Albuquerque, New Mexico, University of New Mexico Art Museum, circa 1970s (on extended loan)
Douglas George, "Three Way Stations in the Career of Marsden Hartley: Berlin, Ogunquit, Aix-en-Provence," New Mexico Museum of Art Bulletin, no. 8, 1974, pp. 18-20, illustrated p. 19
We are grateful to Gail R. Scott for preparing the following note:
Of the many Marsden Hartley works recently come to market, Flowers in a Vase is special for two reasons: first, as one of about fifteen paintings on glass that the artist executed and second, its distinguished ownership—Alfred Stieglitz and then Georgia O'Keeffe. At Stieglitz's death in 1946, O'Keeffe inherited the artworks in his collection and eventually gifted over 1000 of them to his estate. The fact that of the scores of works by Hartley owned by Stieglitz, O'Keeffe kept Flowers in a Vase for herself is noteworthy.

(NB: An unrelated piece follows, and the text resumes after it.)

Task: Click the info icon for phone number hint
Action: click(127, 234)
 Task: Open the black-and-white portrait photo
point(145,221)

A strikingly vivid example of the artist's paintings on glass, Flowers in a Vase boldly captures our attention by centering the cobalt blue vase with its yellow flower and three leaves in the center of a brilliant red triangle. The palette of primary colors, the abstract composition, and areas of thick impasto mark Flowers in a Vase as unique among this series. Known throughout his career for the intensity and ubiquity of his use of black, Hartley favored black for the background of his glass paintings for its strong counterpoint to the bright hues of the main event.
Hartley first encountered the technique of reverse painting on glass in 1912 in Paris—in examples of Bavarian religious folk art reproduced in Der Blaue Reiter Almanac, published by Wassily Kandinsky. Months later, when visiting Kandinsky and fellow artist, Gabriel Münter in Murnau, Germany, Hartley, admired their large collection of "Bavarian glass Bilder." Following their example, he purchased six for himself, which he reported, "give me great joy." In long letters to Stieglitz, Hartley recounted these discoveries, sent him a copy of Der Blaue Reiter Almanac, and extolled his own glass Bilder as "wonderful expressions of religious symbolism."

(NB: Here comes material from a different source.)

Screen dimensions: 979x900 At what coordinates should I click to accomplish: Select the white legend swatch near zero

It was not, however, until 1917 and back in the United States that Hartley attempted reverse painting on glass. In residence that summer at the school and artist's colony founded by Hamilton Easter Field and Robert Laurent in Ogunquit, Maine, and inspired by abundant American folk art that decorated the buildings in the compound, Hartley experimented with the technique. A complicated process, it entails application of paint (with complete drying in between) on the reverse side of a piece of glass: first the design, then color details, and finally a solid covering of one or more background colors.
Hartley's glass paintings were shown at Ogunquit in August 1917 and in 1919 at Charles Daniel's gallery, though not with Stieglitz at 291. Nevertheless, Stieglitz's owned at least eight of them, five of which went to major museums as part of his estate. Of the three paintings at Fisk University (Nashville, Tennessee), Still Life No. 1 most closely resembles Flowers in a Vase in composition, while Painting No. 69 features a similar palette of intense blue, red and white, against a solid black ground.